_Given data_:
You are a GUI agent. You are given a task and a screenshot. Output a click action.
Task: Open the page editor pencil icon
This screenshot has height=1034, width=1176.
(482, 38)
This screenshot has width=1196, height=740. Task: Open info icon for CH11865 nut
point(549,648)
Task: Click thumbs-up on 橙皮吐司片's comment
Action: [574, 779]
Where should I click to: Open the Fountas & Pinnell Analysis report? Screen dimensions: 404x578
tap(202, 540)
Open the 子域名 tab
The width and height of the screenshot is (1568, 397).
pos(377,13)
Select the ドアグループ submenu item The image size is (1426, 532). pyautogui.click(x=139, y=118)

--

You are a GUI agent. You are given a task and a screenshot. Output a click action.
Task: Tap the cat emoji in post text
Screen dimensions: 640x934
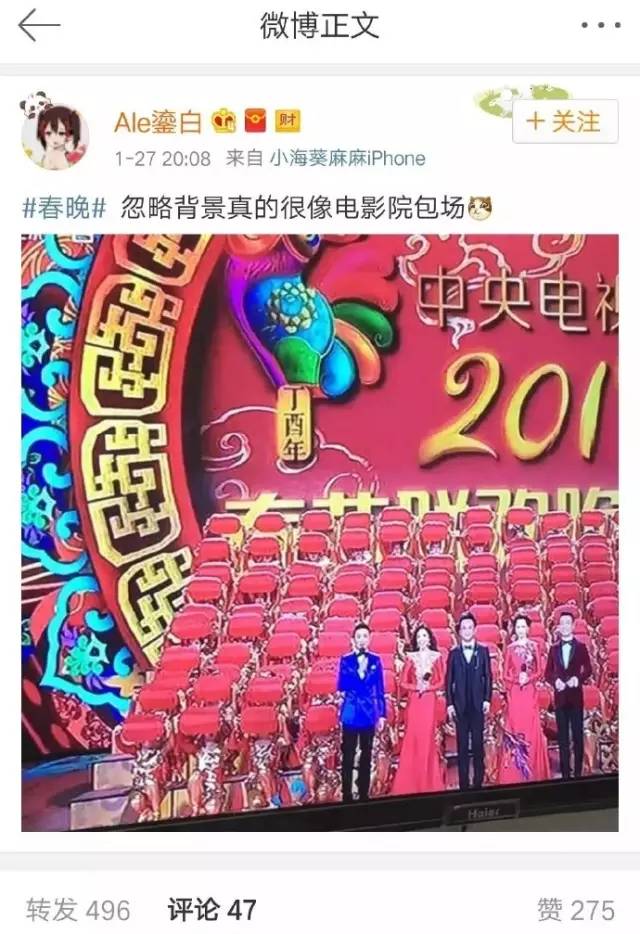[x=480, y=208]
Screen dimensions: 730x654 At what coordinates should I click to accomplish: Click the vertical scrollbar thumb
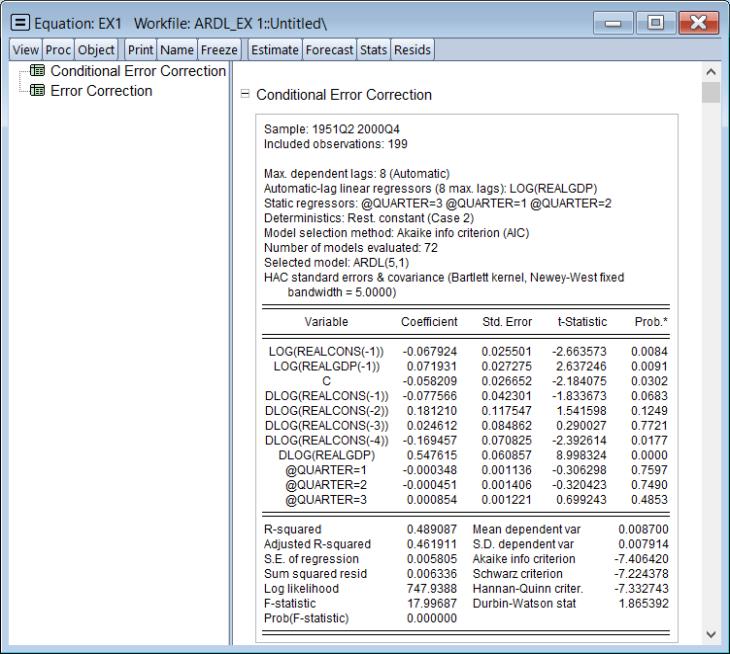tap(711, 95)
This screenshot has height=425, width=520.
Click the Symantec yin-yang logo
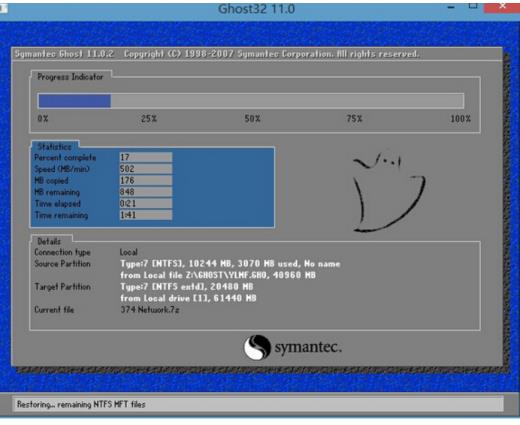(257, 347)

---

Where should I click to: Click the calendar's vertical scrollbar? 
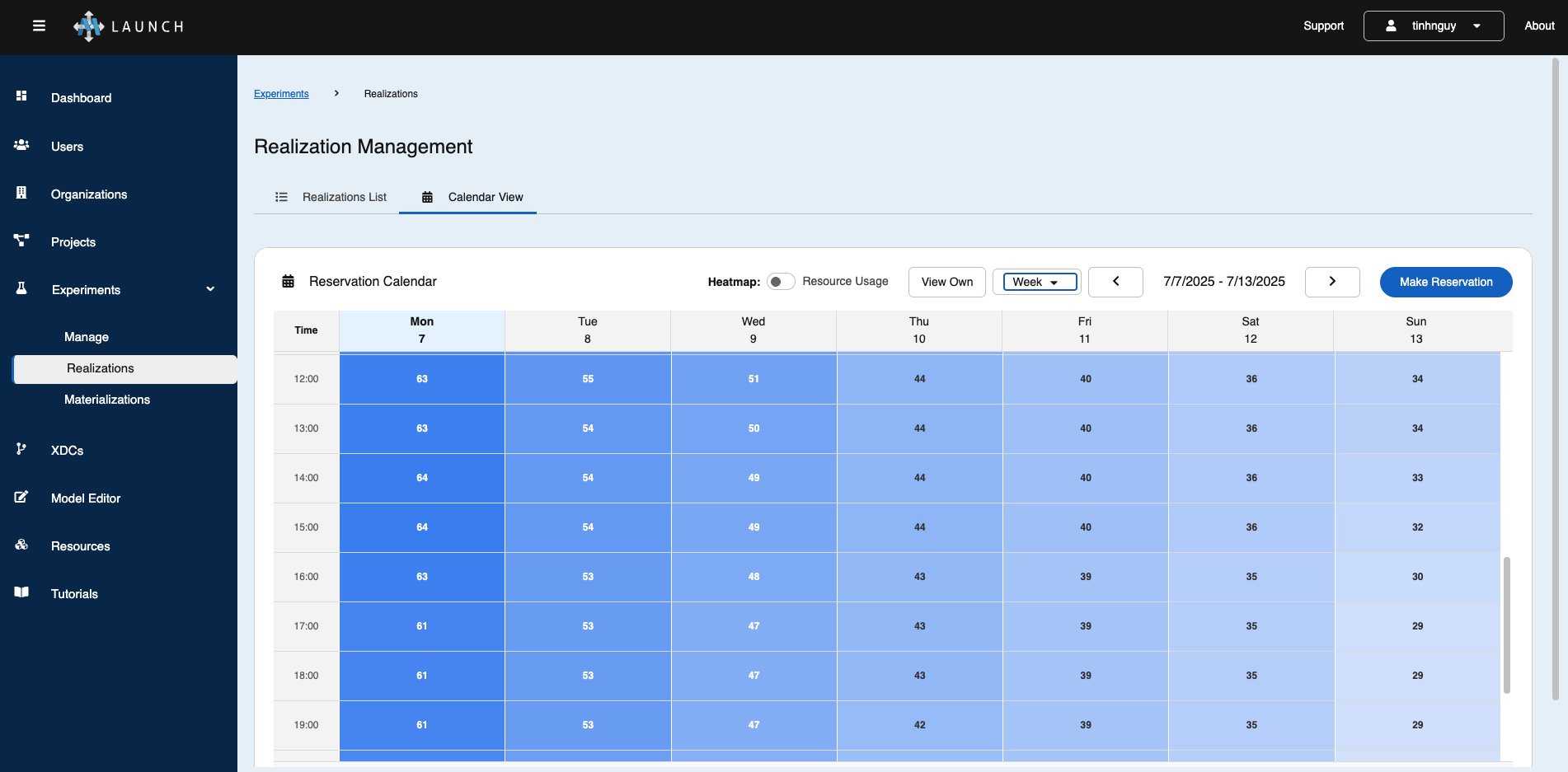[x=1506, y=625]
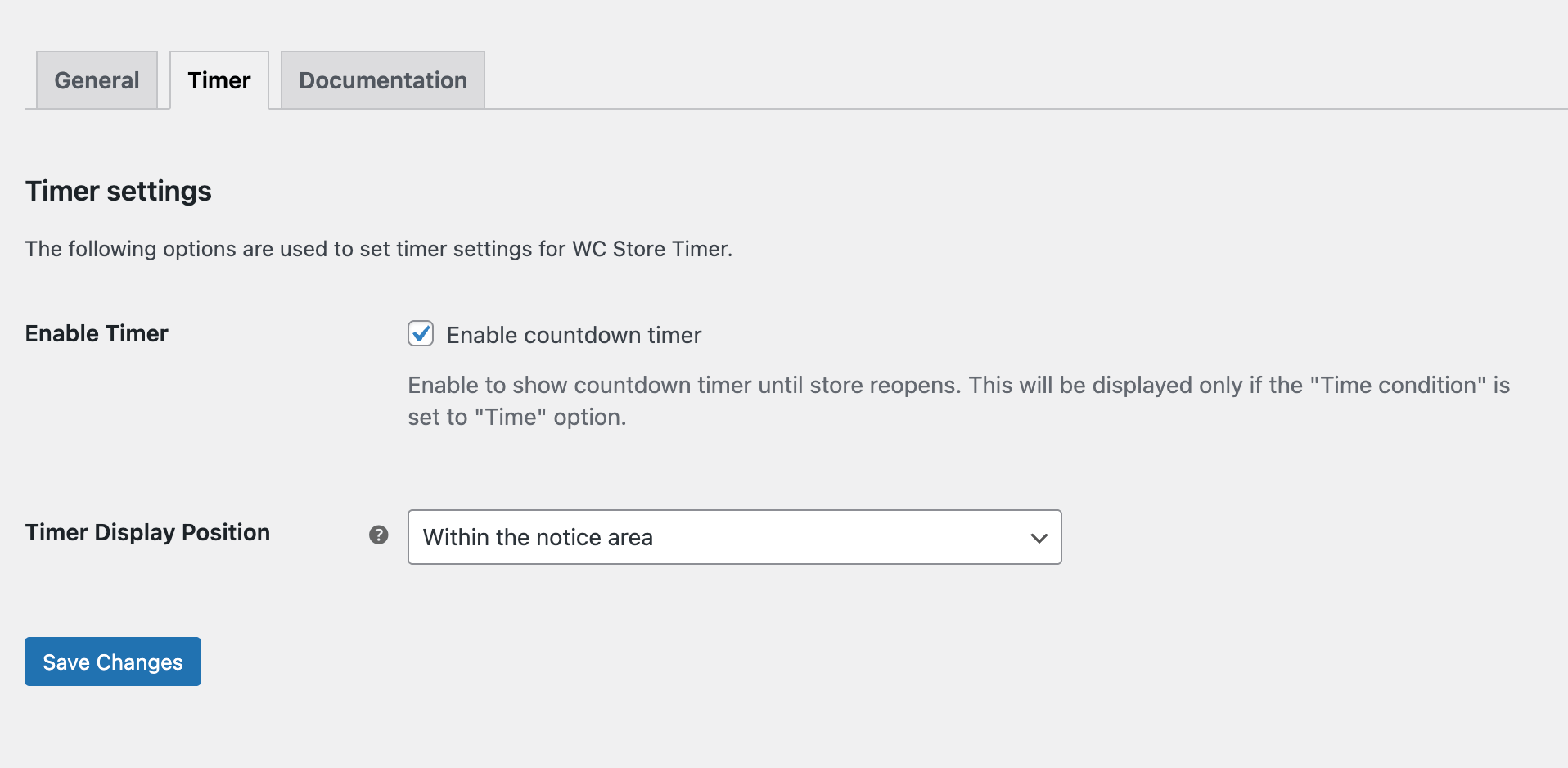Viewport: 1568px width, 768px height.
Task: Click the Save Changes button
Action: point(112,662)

_Goal of the exercise_:
Only one part of the material above is to be transcribed, namely the lines starting with the line that has "This screenshot has height=1034, width=1176." and going on through the line that has "Select the ドアグループ", exactly as they stand.

_The completed task_:
This screenshot has height=1034, width=1176.
(482, 38)
This screenshot has width=1196, height=740. Task: Open info icon for CH11865 nut
point(549,648)
Task: Click thumbs-up on 橙皮吐司片's comment
Action: [574, 779]
Where should I click to: Open the Fountas & Pinnell Analysis report? Screen dimensions: 404x578
tap(202, 540)
Open the 子域名 tab
The width and height of the screenshot is (1568, 397).
pos(377,13)
Select the ドアグループ submenu item The image size is (1426, 532). pyautogui.click(x=139, y=118)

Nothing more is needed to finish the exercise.